Over the past number of months I have had the opportunity to talk with others who have caretaker roles for loved ones. The burdens and responsibilities vary, as do the circumstances and timeframes. We share some commonalities though. I thought I'd list some (not all) from my personal experience and communications.
1. Treatment decisions, especially if the person affected is incapable of making the decision on their own. It means you have to do the research, have the questions ready for the doctors, and then help the person affected understand as much as they can and make as much of the decision as they can. In many situations involving life ending diseases or natural end of life conditions - there are a number of options with different consequences. Balancing quality of life with treatment impacts is challenging. Especially because humans are remarkably resilient and can surprise with their ability to bounce back from dips. And the technology is evolving rapidly - end of life and cutting edge life extension treatments can be enormously expensive (thank goodness for insurance) - but not always available where you are - so travel to treatment facilities becomes a huge issue. Is it worth traveling to get treatment which might be quite debilitating but has a chance of meaningful life extension, but also has a larger chance of not working and you end up in your final days away from loved ones in a lousy condition?
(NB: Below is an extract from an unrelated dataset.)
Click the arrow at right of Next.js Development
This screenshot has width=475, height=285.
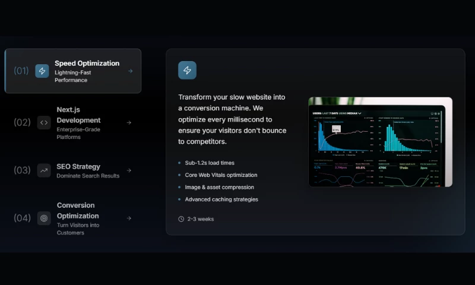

2. Duration of condition - whether it's long-term (a marathon) or short-term (a sprint). The physical and mental toll of caring for someone over the long haul is huge. It becomes all consuming. It's hard to pace yourself, because you are responding to the crises de jour - which is largely outside your control. Adopting a long term mindset helps, as does building your own support network and not being afraid to reach out and ask others to help. But there are some tasks and support which cannot be outsourced and it is simply necessary to have the emotional capacity and endurance to weather it long term.
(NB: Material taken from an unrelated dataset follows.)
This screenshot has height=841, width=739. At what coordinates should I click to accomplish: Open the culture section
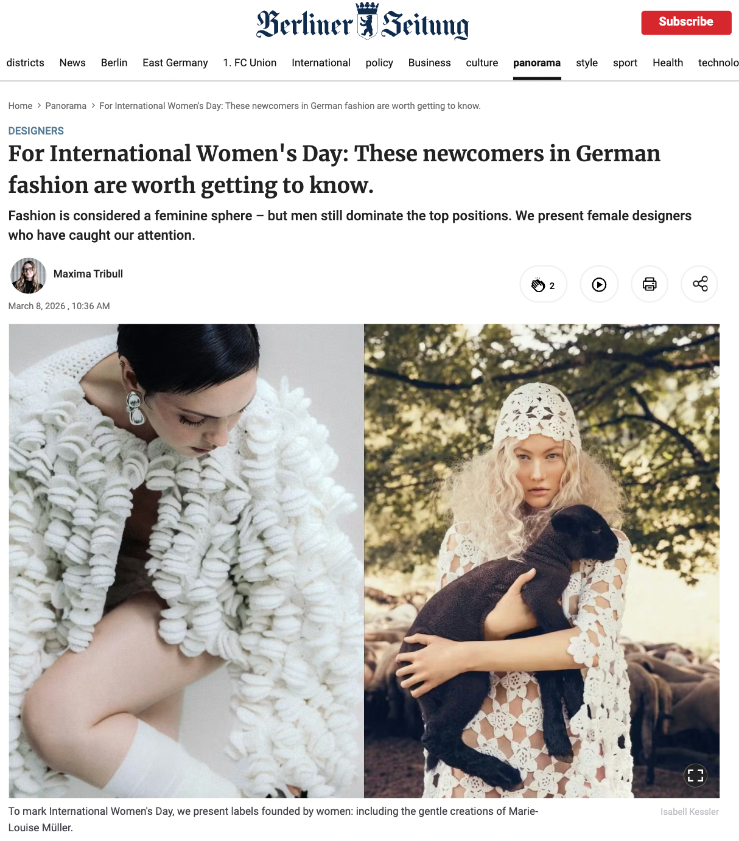pos(482,63)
3. Logistics - appointments and treatments - scheduling, travel to and fro, emotional support before and after, medication administration. Certainly technology helps - having all this on my iPhone with alerts is invaluable. You can make the best of plans though, including ones for yourself, and then have things change rapidly, which sets off a cascade of changes to the appointment diary and logistics arrangements. You just have to be flexible and expect the unexpected. You also have to be prepared to wait a lot.
4. Lack of independence. Even though the person affected is now dependent on you, it works the other way. You are tied to that person and lack independence yourself. Between work and caregiving, that may be all the life you have. It can sorely test your relationship and you can start to feel resentful. That's when its good to reflect that the person did not do this intentionally, that you are in the best position to provide the support you are giving, and that your sacrifice (which indeed it is) is the best gift you can offer your loved one.
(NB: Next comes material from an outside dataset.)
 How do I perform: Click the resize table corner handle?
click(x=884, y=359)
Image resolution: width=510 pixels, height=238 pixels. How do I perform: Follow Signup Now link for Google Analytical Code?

5. Communication to others. It is quite challenging to navigate the relationship network about who the person affected wants to see versus who wants to see them. Deciding who communicates about the state of the disease and progression - and how much, while respecting the inherent dignity and needs of the person to make their own choices as they are able. Further - what if there are differences in how it is presented or understood between you and your loved one? You are not just balancing communication of facts, you are balancing emotional support and motivation.
6. Playing social secretary. It's not just about scheduling and helping the person while they figure out who to see and when. It's about making sure all the elements are considered - like need for downtime and rest. And capabilities versus desires. It's also about communicating with people who have their own agenda, and buffering the affected person. It's a thankless task and one you can get falsely blamed for gatekeeping or screening. But you have to suck it up so as not to burden the loved one.
7. Arranging in advance additional supportive care when the need comes to that point - either in home care, in home hospice or in a supportive care facility. Figuring out end of life considerations that the person might want if they haven't expressed that need previously - such as burial or cremation preferences and arrangements. How do you do the research without the other person thinking it's a foregone conclusion? (One answer - do the research on line before they wake up...and make the calls when they are in treatment or napping).
8. Making sure all administrative details are taken care of - will, medical care directives, power of attorney, discussion about Death with Dignity (legal in the State of Washington). Bringing up the issue is stressful, as are the conversations. You have to be ready to have the conversation at an appropriate moment and then memorialize it.
9. Taking care of yourself. Find an outlet for emotional expression. Therapy or close friends helps. Expect a lack of sleep due to worry and schedules being thrown off. It's important to find the time to exercise (even twenty minutes of in-home yoga, stretching and calisthenics works - even if you were a former gym rat or exercise junkie. You have to get over the notion that it's all or nothing - either I go to the yoga class or I don't. You do what you can when you can - get up and move) and eat well (get off sugar and white carbs). Avoid the temptation to get by long term on coffee and pastries or energy bars. Get a team to support you.
10. Trying to maintain life and the household as it was before. Let the little things slide. There is a temptation to try to keep other things as normal as possible while your life is upside down. Let the mess happen, it's unimportant in the scheme of things.
I realize there are lots more - but these strike me as large burdens. I have already written before about the huge emotional issues associated with the loss one has with the affected person - whether as spouse, parent, or other loved one. That is a burden unto itself - as you move from a co-equal, mutually reciprocal relationship to a caregiver relationship. And recognizing that the basis for the relationship changes because the person changes. This is perhaps the hardest burden of all.